Task to complete
Pick each line that has "profile" out of the records.
** Extracted information follows **
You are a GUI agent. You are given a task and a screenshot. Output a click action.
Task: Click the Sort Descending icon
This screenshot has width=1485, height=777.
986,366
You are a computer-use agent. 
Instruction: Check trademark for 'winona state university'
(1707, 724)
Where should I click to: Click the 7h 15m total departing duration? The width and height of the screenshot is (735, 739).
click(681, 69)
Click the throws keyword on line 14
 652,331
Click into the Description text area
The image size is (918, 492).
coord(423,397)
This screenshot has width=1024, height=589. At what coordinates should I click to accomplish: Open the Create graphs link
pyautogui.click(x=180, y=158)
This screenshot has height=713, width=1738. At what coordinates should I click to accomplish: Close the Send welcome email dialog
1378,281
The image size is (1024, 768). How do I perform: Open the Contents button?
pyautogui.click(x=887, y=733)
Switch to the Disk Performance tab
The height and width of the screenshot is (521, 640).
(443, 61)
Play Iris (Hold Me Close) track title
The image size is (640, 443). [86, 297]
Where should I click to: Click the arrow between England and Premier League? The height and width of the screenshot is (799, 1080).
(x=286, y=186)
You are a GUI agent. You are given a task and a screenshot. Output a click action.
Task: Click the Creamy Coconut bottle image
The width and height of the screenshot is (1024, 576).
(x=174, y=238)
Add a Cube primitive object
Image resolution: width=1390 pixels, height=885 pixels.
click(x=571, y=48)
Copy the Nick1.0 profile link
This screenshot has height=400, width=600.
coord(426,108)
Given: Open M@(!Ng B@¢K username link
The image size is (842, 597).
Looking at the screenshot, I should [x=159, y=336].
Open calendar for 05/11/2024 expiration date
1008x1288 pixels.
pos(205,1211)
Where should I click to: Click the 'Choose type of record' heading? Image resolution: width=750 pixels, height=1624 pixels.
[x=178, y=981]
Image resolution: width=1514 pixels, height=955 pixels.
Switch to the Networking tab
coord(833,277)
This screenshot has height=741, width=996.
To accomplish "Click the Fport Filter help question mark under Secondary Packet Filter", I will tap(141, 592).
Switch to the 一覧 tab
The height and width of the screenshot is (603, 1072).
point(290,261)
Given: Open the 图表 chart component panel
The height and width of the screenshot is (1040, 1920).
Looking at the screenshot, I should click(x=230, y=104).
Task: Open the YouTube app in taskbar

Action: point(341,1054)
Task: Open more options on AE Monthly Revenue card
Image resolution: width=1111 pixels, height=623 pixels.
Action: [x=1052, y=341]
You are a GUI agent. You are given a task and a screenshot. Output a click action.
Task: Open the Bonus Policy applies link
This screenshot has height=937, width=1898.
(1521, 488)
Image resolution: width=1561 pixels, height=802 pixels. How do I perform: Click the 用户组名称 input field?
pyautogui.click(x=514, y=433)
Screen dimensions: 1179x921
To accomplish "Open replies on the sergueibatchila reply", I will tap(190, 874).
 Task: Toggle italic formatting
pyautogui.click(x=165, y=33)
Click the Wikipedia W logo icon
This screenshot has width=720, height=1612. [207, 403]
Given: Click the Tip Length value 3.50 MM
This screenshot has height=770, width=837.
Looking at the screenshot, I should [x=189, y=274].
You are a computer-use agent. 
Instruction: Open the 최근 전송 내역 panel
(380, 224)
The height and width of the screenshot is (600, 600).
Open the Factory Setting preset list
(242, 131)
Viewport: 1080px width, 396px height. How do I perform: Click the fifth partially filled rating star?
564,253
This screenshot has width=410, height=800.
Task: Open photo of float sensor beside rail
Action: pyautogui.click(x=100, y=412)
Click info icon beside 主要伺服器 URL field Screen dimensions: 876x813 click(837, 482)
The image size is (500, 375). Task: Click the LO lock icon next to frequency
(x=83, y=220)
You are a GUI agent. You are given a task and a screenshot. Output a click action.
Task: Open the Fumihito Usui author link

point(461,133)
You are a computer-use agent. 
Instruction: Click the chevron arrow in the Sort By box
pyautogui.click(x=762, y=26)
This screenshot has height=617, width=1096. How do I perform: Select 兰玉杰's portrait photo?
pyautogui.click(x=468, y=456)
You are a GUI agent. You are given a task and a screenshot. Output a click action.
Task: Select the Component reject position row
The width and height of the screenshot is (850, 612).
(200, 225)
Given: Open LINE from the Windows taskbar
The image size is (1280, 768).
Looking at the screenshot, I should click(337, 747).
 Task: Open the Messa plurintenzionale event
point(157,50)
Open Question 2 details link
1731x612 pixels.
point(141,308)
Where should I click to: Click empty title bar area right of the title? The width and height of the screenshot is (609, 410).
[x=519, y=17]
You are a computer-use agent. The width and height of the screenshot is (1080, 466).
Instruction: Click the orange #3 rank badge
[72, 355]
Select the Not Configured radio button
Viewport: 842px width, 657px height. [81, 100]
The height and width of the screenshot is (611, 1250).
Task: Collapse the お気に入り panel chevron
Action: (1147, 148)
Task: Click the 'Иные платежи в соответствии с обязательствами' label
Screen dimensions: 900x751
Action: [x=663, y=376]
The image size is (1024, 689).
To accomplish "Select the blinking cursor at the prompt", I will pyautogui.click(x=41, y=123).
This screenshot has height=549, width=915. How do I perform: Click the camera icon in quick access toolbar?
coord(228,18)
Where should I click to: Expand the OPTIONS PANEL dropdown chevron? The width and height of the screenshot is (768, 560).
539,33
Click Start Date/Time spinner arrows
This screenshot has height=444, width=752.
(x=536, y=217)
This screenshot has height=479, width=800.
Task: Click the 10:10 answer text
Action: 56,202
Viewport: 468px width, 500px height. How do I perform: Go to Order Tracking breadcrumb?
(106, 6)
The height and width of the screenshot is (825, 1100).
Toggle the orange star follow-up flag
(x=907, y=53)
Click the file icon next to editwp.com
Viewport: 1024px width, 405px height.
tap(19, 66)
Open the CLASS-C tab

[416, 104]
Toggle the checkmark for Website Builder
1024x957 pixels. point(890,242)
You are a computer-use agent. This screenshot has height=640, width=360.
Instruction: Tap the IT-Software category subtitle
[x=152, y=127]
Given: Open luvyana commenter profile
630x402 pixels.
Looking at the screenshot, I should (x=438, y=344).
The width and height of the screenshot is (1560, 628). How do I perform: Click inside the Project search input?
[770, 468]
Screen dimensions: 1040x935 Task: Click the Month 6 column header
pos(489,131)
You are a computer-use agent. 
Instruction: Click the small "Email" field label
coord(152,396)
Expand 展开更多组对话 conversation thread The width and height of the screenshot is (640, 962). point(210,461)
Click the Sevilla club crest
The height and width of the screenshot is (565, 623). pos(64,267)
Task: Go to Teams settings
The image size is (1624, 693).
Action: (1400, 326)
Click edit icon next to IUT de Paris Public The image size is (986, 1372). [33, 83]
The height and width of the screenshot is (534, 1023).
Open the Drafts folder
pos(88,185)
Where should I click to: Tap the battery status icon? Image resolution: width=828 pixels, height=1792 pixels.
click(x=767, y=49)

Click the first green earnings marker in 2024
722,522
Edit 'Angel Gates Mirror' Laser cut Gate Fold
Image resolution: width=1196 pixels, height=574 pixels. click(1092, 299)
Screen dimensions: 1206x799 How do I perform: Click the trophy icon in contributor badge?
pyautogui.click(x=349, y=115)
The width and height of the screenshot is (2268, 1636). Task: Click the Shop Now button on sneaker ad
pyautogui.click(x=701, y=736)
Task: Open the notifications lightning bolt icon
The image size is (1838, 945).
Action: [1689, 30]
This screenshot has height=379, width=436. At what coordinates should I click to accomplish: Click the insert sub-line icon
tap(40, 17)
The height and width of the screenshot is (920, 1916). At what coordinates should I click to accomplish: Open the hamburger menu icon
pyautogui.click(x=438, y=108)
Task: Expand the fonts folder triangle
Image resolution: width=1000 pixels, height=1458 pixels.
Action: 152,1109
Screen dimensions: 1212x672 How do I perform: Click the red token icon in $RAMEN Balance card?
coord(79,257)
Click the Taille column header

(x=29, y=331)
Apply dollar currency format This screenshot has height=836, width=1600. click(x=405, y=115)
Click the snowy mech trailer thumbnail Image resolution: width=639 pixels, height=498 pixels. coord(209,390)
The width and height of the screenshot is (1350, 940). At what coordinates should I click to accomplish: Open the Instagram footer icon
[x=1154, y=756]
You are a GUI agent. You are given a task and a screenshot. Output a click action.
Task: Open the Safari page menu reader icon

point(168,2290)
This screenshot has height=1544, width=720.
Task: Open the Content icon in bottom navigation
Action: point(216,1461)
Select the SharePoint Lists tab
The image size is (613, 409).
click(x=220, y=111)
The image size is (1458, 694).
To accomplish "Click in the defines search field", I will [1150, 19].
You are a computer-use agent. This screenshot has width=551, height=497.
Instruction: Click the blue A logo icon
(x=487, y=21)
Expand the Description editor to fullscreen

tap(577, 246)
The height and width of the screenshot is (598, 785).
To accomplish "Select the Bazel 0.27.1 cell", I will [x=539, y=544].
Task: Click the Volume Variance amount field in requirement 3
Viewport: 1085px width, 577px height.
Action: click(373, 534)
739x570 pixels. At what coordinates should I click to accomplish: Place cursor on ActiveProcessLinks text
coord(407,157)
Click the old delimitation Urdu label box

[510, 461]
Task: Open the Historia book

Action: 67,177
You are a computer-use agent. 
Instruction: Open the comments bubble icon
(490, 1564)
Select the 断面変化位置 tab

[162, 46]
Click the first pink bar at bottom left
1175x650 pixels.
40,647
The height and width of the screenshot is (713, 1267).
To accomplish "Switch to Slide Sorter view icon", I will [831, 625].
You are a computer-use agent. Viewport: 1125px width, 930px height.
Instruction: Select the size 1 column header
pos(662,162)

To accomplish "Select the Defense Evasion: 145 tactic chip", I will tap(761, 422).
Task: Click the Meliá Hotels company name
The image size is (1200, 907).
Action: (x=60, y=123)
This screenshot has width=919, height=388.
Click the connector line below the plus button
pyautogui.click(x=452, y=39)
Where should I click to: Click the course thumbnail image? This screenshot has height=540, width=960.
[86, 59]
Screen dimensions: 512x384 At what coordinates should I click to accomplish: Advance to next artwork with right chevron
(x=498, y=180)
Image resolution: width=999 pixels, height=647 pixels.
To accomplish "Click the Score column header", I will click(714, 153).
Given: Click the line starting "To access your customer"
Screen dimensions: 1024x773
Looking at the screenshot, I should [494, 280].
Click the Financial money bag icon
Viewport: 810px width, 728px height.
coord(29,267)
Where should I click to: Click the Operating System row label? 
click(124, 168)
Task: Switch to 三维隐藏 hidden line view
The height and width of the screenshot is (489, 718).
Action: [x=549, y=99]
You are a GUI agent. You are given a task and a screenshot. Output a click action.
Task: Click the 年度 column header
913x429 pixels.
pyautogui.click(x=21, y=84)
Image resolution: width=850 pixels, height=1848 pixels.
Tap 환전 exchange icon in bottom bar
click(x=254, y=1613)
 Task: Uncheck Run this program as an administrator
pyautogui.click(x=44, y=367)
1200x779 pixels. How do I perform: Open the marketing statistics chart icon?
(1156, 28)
** End of Extracted information **
Written response
Copy the Nick1.0 profile link
Given: Open luvyana commenter profile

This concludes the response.